CAPTCHA: Spambots, eBooks and the Turing Test
CAPTCHAs, an acronym for Completely Automated Public Turing test to tell Computers and Humans Apart, are used to distinguish between human users and computer programs online. But there’s a lot more to them than you might think...
Have you ever wondered about those blurry text boxes that appear when you sign in to a website? Probably not. But there’s a lot more to them than you might think. CAPTCHAs, an acronym for Completely Automated Public Turing test to tell Computers and Humans Apart, are used to distinguish between human users and computer programs online. Every day an estimated 100 million CAPTCHAs are completed worldwide.
The first CAPTCHA was created in 1997 in response to the problem of computer programs being used to bombard websites with advertisements or to gain access to private data. For example, some computer programs were being used to repeatedly sign up for email accounts or website addresses. The only way to stop these programs is to have a test that a nonhuman can’t solve.

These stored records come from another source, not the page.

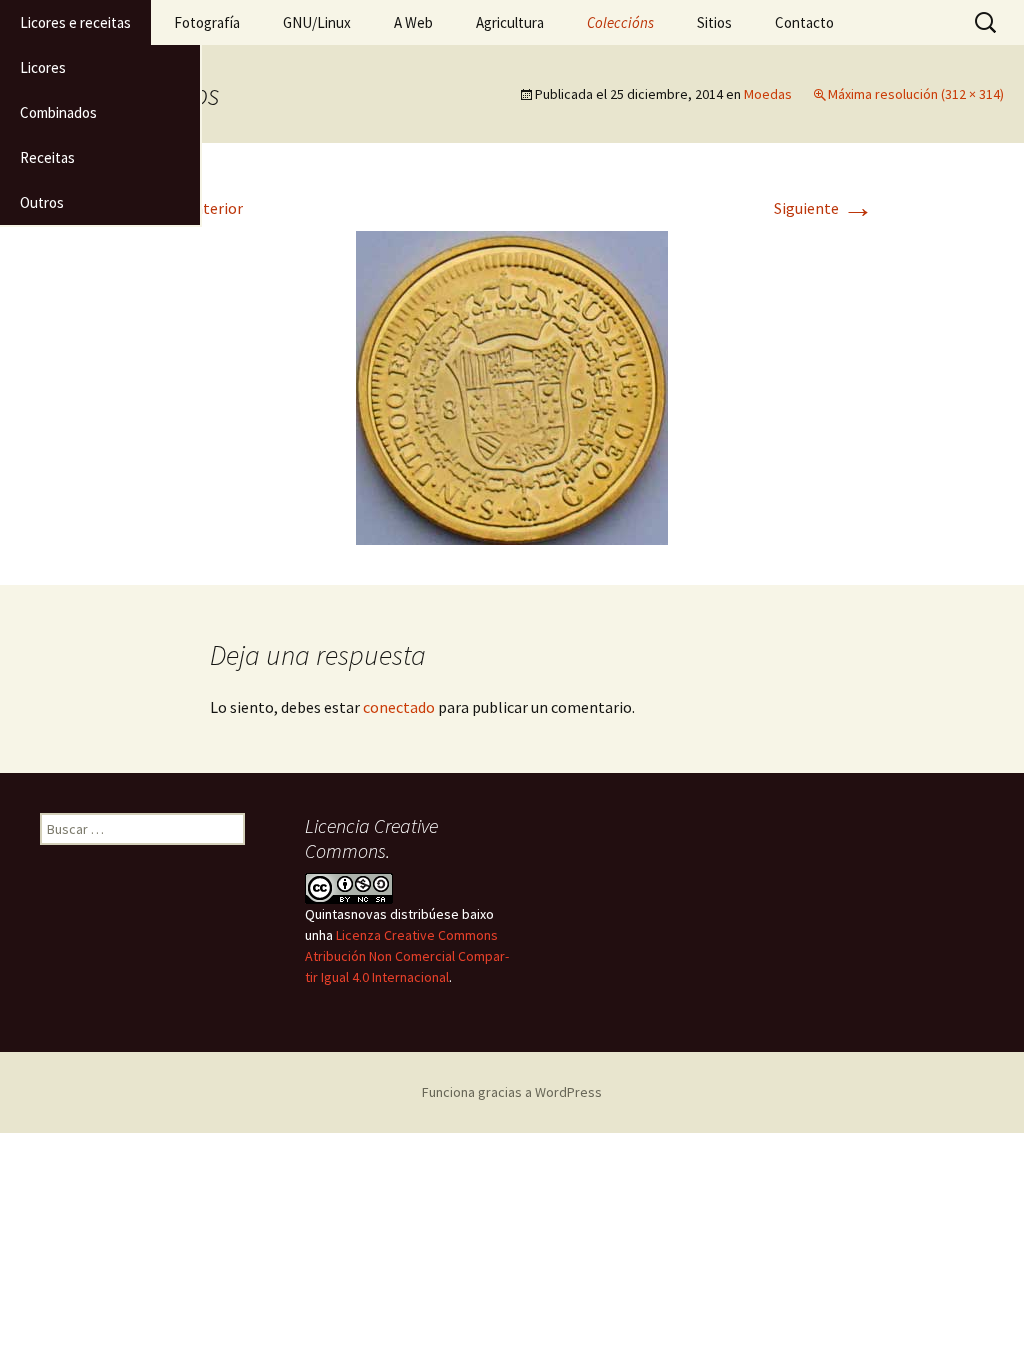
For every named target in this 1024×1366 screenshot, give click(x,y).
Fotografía (207, 22)
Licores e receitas (75, 22)
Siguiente (824, 208)
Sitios (714, 22)
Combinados (58, 112)
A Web (413, 22)
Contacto (804, 22)
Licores (43, 67)
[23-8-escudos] (512, 386)
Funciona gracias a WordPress (512, 1092)
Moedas (768, 94)
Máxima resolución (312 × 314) (916, 94)
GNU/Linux (317, 22)
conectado (399, 707)
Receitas (47, 157)
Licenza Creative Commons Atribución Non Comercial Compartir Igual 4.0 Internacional (407, 956)
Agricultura (510, 22)
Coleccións (620, 22)
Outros (42, 202)
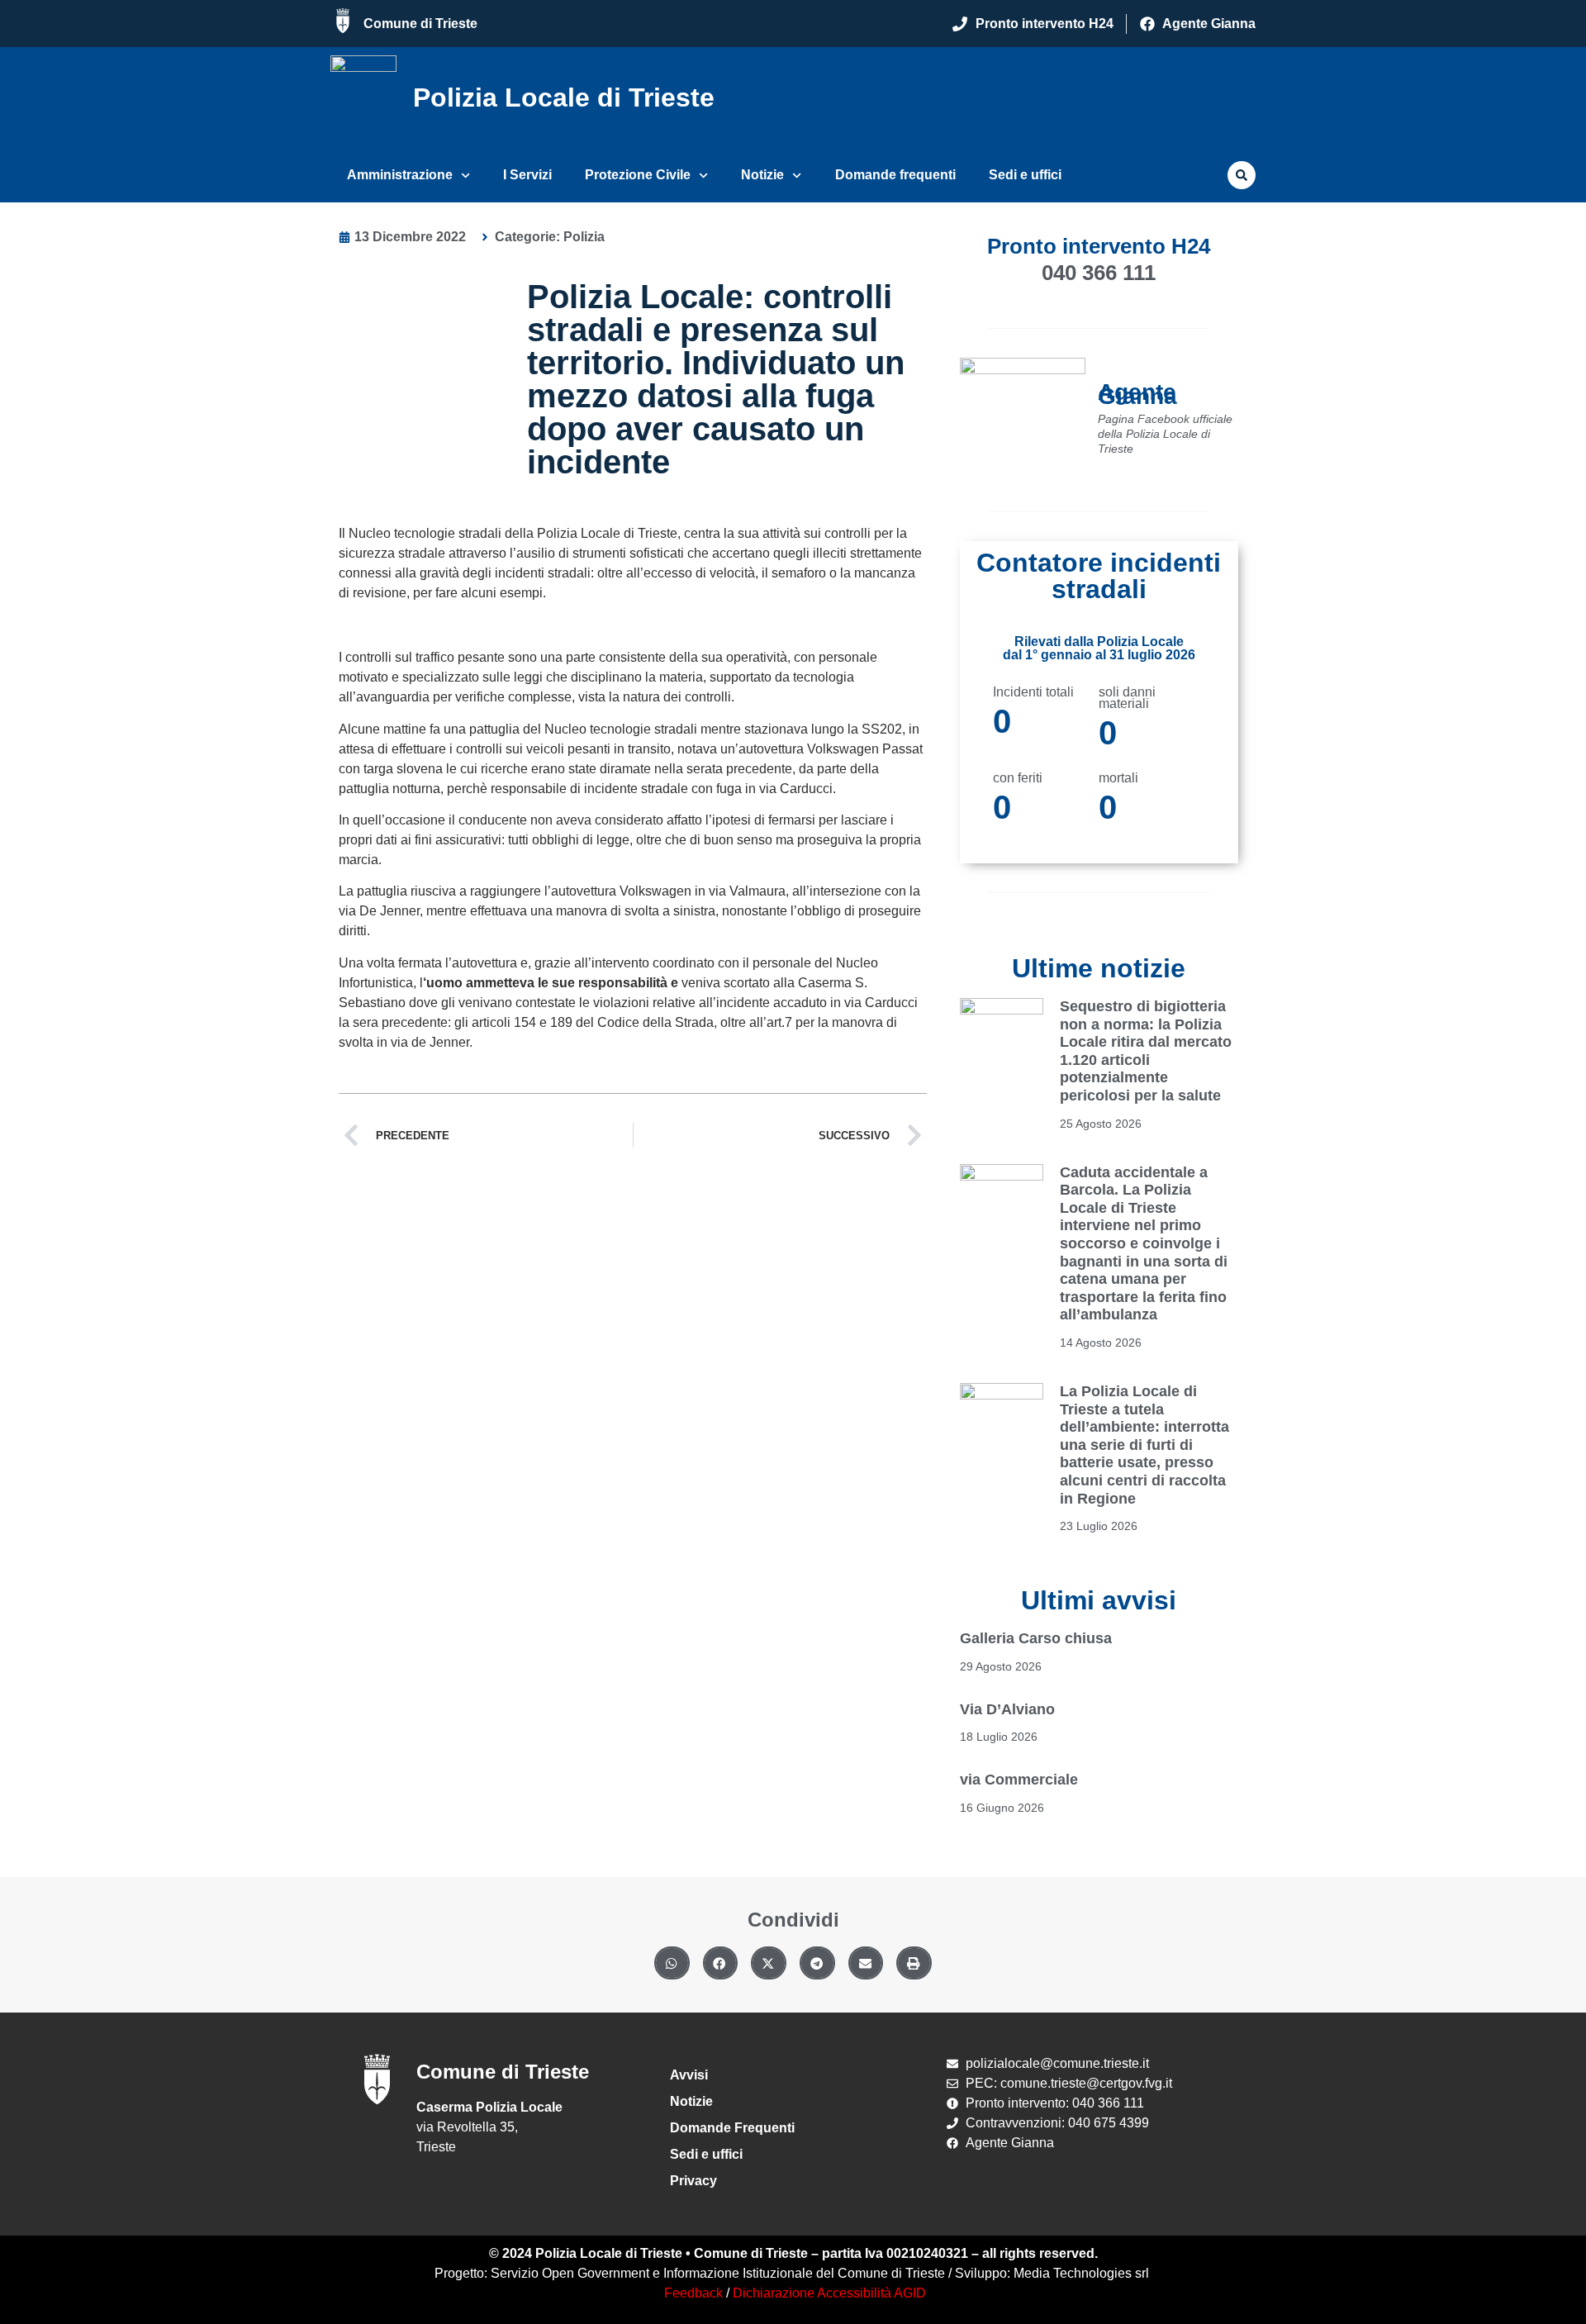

Creating an online test that a computer will reliably fail is no easy task. Any conventional maths problem or multiple-choice question would be too easy. What about a password made up of a nonsense sequence of numbers or letters? Even these wouldn’t do the trick as it would still be possible to create a program that can decipher the method of creating the sequences of letters/numbers.
Bypassing Optical Character Recognition Software
A team working at AltaVista in the mid-90s were faced with precisely this challenge. Their solution was to take advantage of the fact that computers have bad vision. Even the most advanced optical character recognition (OCR) technology currently in existence is no match for the human eye when it comes to recognising symbols. If you have an image that is distorted such that OCR technology cannot read it but a human can, you have a method for distinguishing between human users and computers.
CAPTCHAs have been described as a kind of 'reverse Turing Test' as they require the user to prove that they are really human to an automated system, whereas in Turing’s conception of the Imitation Game the test is taken by a machine and administered by a human.
In an article by computer scientists at Carnegie Mellon University, creators of one of the first CAPTCHA programs, they describe the dual utility of the system as providing security for websites while assisting in AI research as a win-win situation: “Either the CAPTCHA is not broken and there is a way to differentiate humans from computers, or the CAPTCHA is broken and a useful AI problem is solved.”
CAPTCHAs proved to be remarkably successful in protecting websites from spambots and other automated attacks. Their main flaw is that they are difficult – in some instances impossible – to solve for people with visual impairments. This led to the creation of a number of alternatives to the traditional text-based CAPTCHAs, including audio CAPTCHAs, where a distorted sound clip is used.
As efforts to create programs that can beat CAPTCHAs became more sophisticated the system was updated and replaced with reCAPTCHA in 2009. It has become the main user verification system for websites including Twitter, Facebook and Google. The two main innovations with reCAPTCHA are that two images are used and the images themselves are selected automatically.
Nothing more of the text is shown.